Siheng Xiong, Oguzhan Gungordu, Blair Johnson et al.

Search-augmented reasoning agents interleave multi-step reasoning with external information retrieval, but uncontrolled retrieval often leads to redundant evidence, context saturation, and unstable learning. Existing approaches rely on outcome-based reinforcement learning (RL), which provides limited guidance for regulating information acquisition. We propose DeepControl, a framework for adaptive information control based on a formal notion of information utility, which measures the marginal value of retrieved evidence under a given reasoning state. Building on this utility, we introduce retrieval continuation and granularity control mechanisms that selectively regulate when to continue and stop retrieval, and how much information to expand. An annealed control strategy enables the agent to internalize effective information acquisition behaviors during training. Extensive experiments across seven benchmarks demonstrate that our method consistently outperforms strong baselines. In particular, our approach achieves average performance improvements of 9.4% and 8.6% on Qwen2.5-7B and Qwen2.5-3B, respectively, over strong outcome-based RL baselines, and consistently outperforms both retrieval-free and retrieval-based reasoning methods without explicit information control.

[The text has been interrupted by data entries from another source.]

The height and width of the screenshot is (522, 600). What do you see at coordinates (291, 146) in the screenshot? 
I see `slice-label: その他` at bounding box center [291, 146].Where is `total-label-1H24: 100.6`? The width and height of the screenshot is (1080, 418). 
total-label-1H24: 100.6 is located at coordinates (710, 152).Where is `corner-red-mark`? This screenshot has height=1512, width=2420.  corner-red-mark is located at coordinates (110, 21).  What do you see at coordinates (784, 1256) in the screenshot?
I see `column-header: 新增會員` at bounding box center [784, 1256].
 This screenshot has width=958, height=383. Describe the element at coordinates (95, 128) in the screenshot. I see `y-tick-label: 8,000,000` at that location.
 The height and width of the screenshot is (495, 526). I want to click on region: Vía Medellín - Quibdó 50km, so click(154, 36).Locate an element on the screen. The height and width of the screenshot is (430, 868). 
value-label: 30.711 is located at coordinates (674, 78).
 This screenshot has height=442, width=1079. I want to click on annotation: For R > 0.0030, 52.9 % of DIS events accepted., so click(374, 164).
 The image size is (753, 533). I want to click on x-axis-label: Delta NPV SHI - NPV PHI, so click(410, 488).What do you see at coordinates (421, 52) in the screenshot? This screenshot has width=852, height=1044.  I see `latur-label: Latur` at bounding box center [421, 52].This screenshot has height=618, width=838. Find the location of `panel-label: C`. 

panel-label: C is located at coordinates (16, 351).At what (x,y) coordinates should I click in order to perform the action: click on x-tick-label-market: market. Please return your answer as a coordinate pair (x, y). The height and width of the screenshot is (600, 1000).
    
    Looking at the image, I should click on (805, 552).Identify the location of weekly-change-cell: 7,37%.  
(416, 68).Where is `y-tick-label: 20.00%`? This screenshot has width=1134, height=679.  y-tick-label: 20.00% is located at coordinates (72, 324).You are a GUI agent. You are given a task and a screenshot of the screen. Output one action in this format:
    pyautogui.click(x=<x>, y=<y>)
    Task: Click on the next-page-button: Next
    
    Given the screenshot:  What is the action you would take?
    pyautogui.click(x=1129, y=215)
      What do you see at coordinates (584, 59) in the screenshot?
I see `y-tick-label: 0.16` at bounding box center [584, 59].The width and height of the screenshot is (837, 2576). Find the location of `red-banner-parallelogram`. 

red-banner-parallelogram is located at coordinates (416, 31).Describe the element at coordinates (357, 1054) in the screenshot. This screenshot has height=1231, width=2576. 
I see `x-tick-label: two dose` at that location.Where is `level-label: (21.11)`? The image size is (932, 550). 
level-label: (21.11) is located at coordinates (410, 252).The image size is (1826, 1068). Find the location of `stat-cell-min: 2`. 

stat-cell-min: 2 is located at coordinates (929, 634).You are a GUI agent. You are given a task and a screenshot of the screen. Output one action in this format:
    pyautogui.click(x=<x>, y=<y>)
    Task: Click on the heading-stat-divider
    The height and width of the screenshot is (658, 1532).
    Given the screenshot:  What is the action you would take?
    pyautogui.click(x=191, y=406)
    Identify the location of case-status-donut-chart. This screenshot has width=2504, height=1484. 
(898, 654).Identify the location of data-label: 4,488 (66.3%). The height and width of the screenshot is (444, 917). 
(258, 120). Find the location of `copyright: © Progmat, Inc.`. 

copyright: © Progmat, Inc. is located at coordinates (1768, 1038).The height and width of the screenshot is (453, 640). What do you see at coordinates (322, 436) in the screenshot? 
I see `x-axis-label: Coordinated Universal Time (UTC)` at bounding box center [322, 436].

These results highlight the importance of adaptive information control for scaling search-augmented reasoning agents to complex, real-world information environments.

AIAug 8, 2025
GLIDR: Graph-Like Inductive Logic Programming with Differentiable Reasoning

Blair Johnson, Clayton Kerce, Faramarz Fekri

Differentiable inductive logic programming (ILP) techniques have proven effective at finding approximate rule-based solutions to link prediction and node classification problems on knowledge graphs; however, the common assumption of chain-like rule structure can hamper the performance and interpretability of existing approaches. We introduce GLIDR, a differentiable rule learning method that models the inference of logic rules with more expressive syntax than previous methods. GLIDR uses a differentiable message passing inference algorithm that generalizes previous chain-like rule learning methods to allow rules with features like branches and cycles. GLIDR has a simple and expressive rule search space which is parameterized by a limit on the maximum number of free variables that may be included in a rule. Explicit logic rules can be extracted from the weights of a GLIDR model for use with symbolic solvers. We demonstrate that GLIDR can significantly outperform existing rule learning methods on knowledge graph completion tasks and even compete with embedding methods despite the inherent disadvantage of being a structure-only prediction method. We show that rules extracted from GLIDR retain significant predictive performance, and that GLIDR is highly robust to training data noise. Finally, we demonstrate that GLIDR can be chained with deep neural networks and optimized end-to-end for rule learning on arbitrary data modalities.